:: WHAT TO PRODUCE ::
The lines below from the one with "Open the Administrator user menu" up to and including the one with "This screenshot has height=360, width=360." are what you should set down, exactly and without pictures.

··· DATA EXTRACTS ···

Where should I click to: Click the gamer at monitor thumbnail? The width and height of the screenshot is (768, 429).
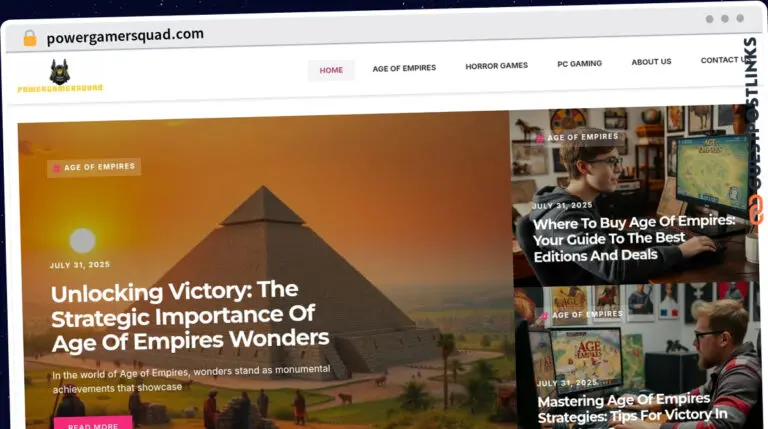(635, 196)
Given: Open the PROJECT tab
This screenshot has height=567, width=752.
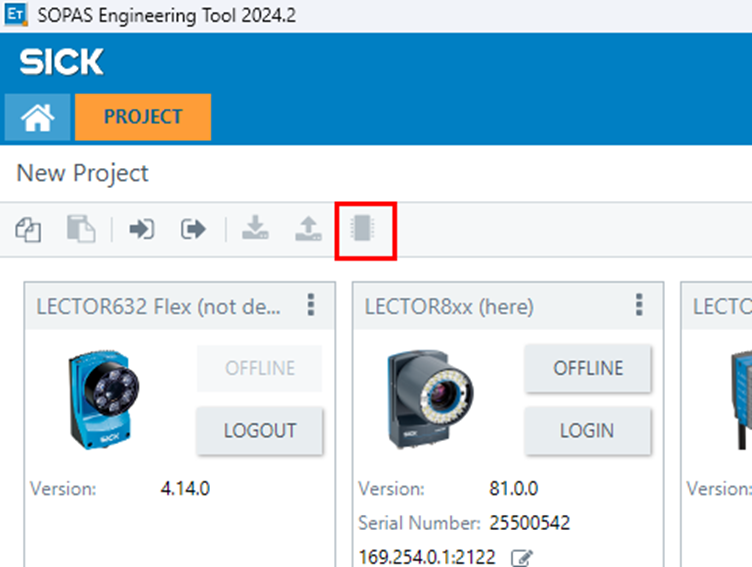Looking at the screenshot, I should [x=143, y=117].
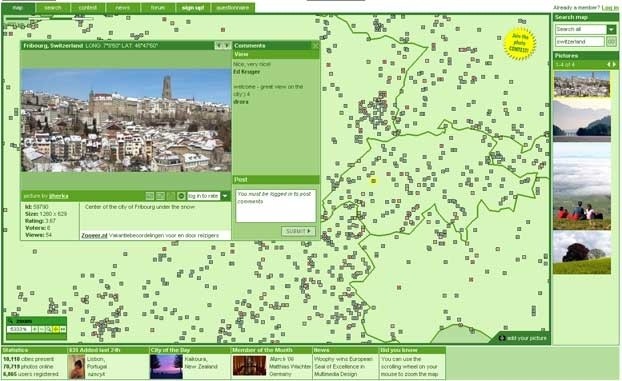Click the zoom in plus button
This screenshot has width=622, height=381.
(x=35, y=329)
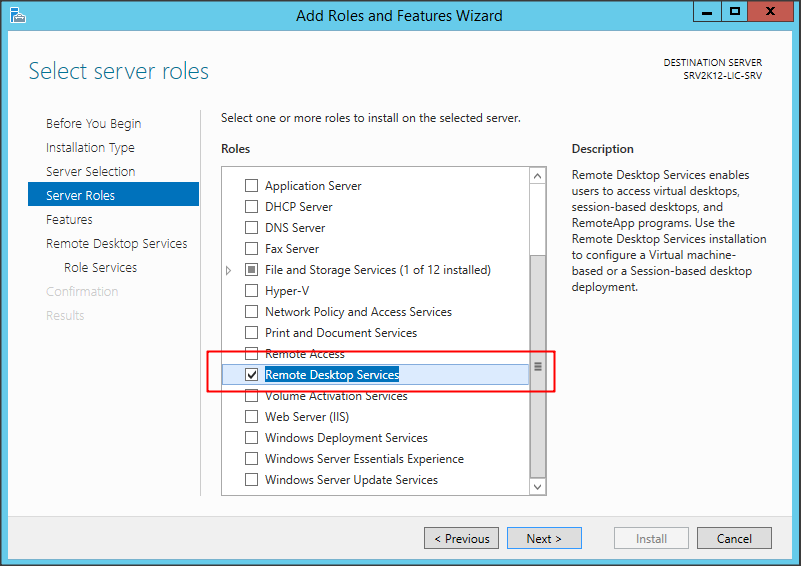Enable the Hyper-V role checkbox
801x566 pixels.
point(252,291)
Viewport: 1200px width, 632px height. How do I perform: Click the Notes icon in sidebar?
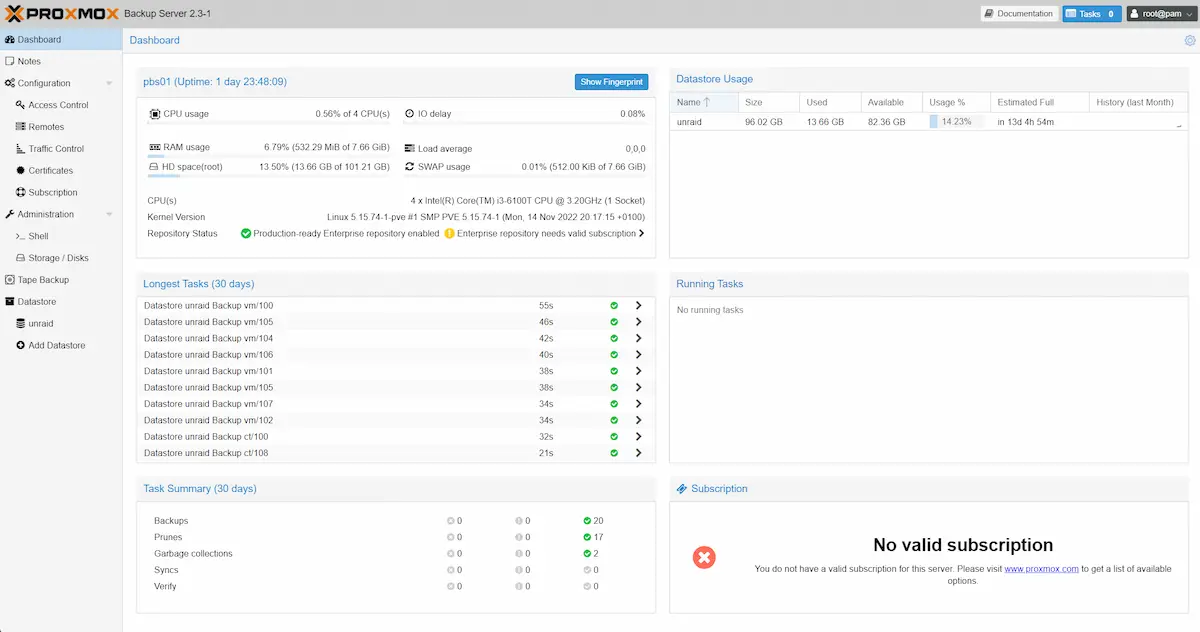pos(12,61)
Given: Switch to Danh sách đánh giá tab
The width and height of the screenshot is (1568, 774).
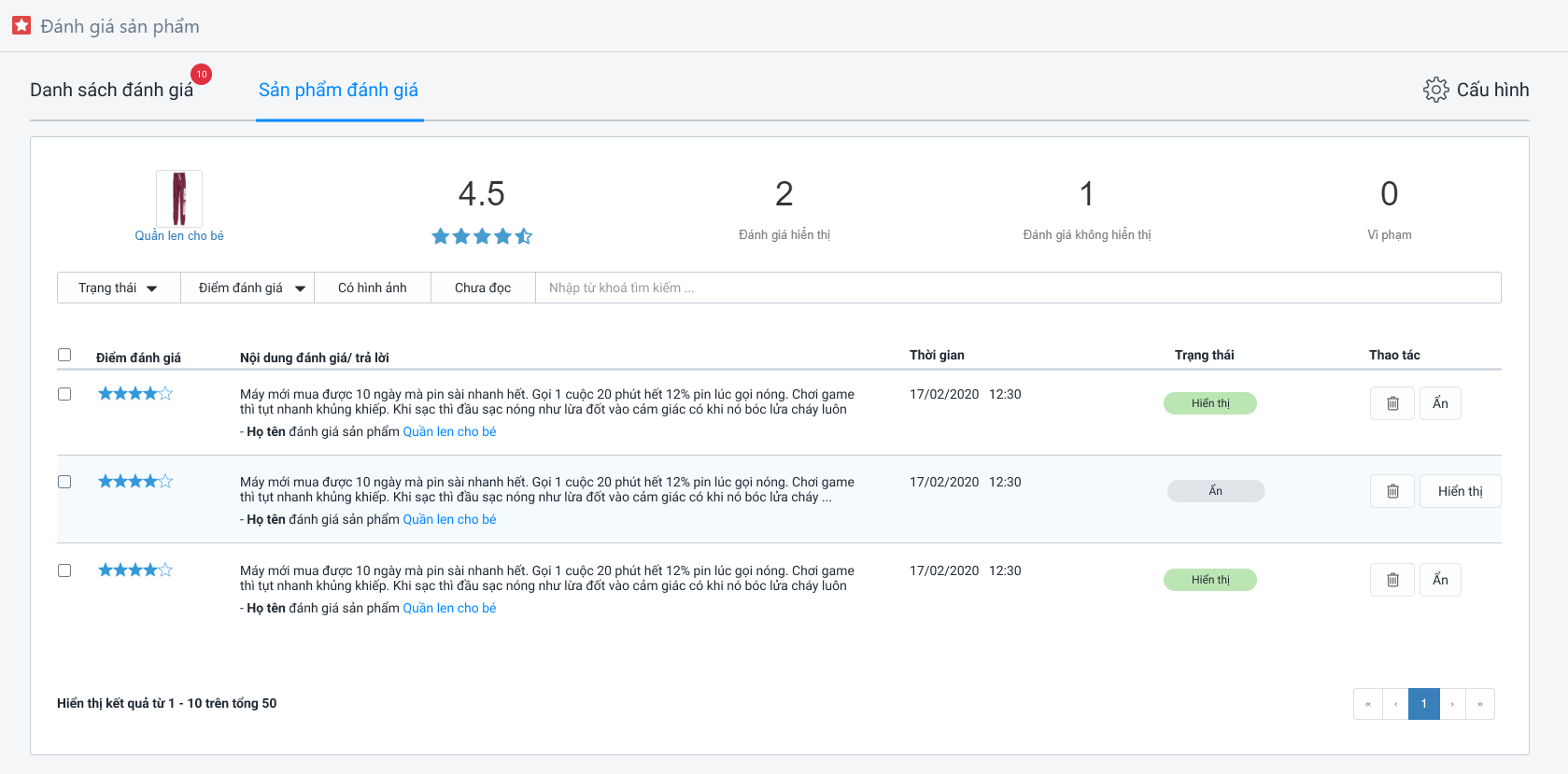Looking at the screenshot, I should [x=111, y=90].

···
··· DATA EXTRACTS ···

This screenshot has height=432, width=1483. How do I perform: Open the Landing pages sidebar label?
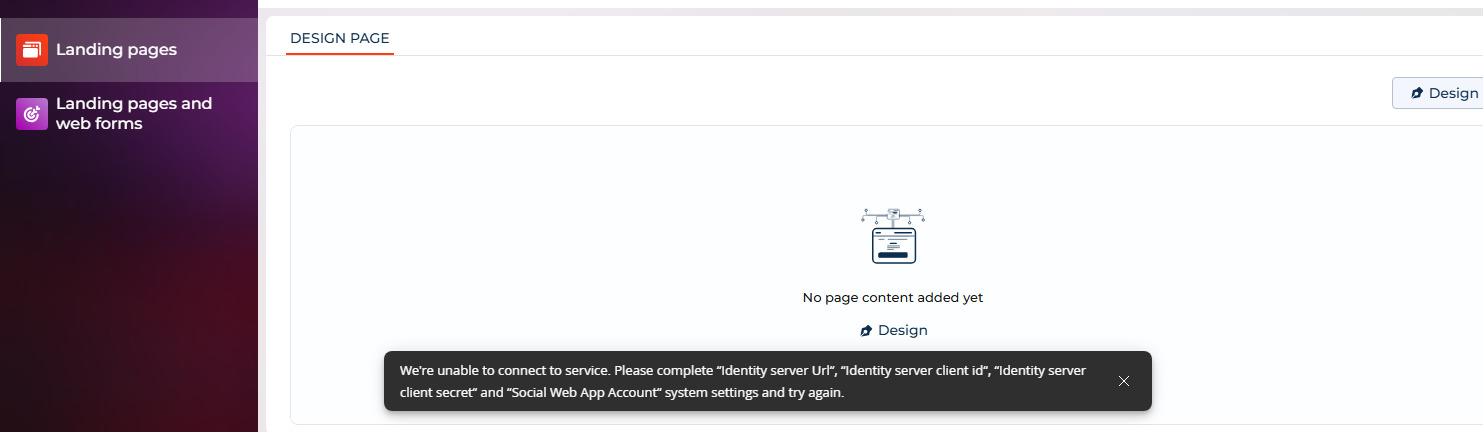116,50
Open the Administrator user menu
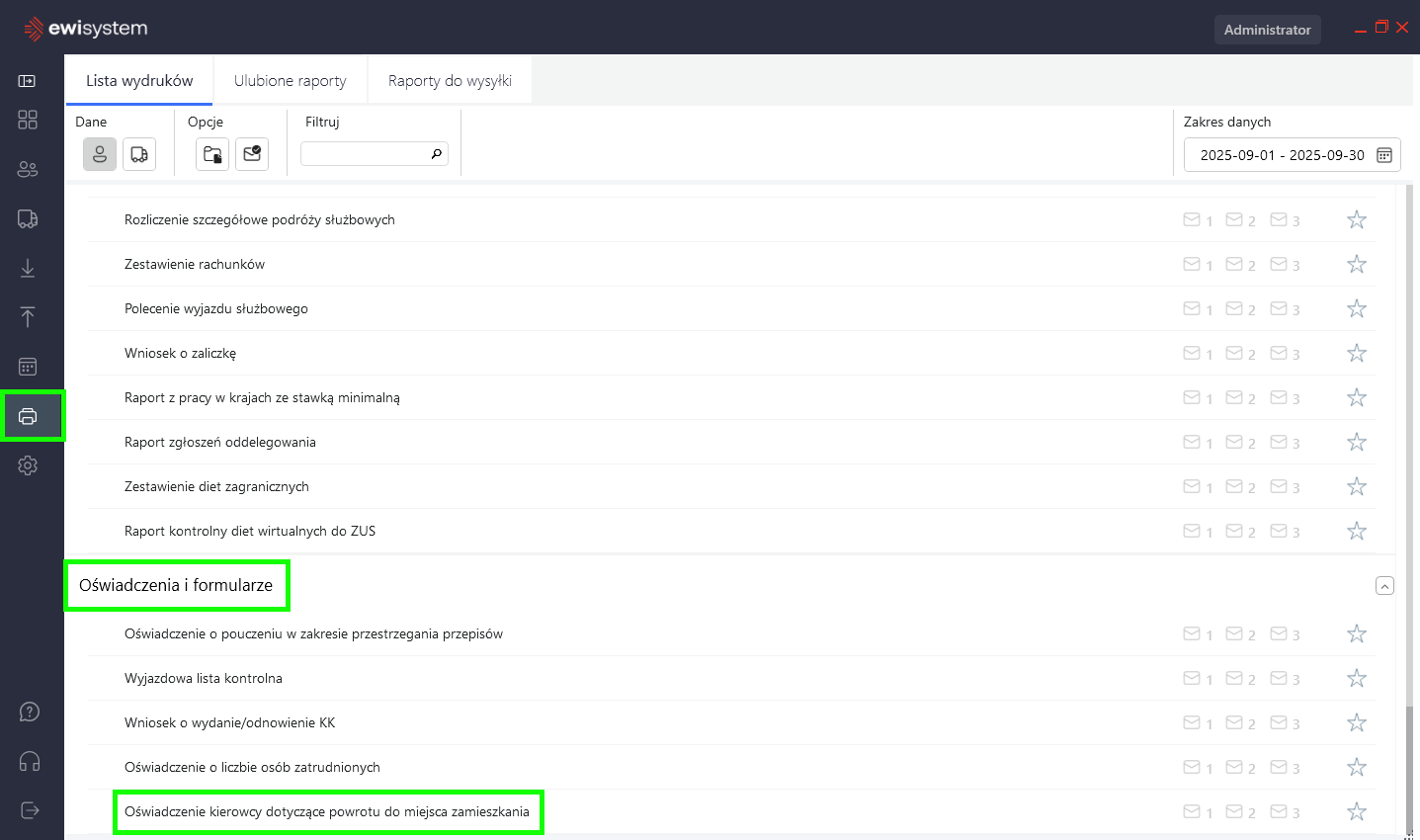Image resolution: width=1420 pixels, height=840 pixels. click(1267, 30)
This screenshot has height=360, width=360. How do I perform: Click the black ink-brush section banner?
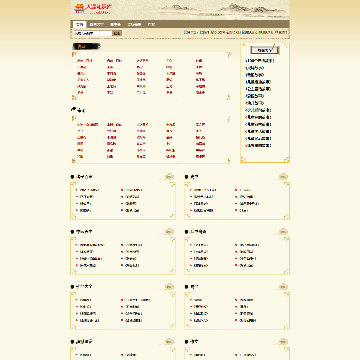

···

:: COMPLETED EXERCISE ::
Open the Administrator user menu
Image resolution: width=1420 pixels, height=840 pixels. click(1267, 30)
This screenshot has height=360, width=360. How do I perform: Click the black ink-brush section banner?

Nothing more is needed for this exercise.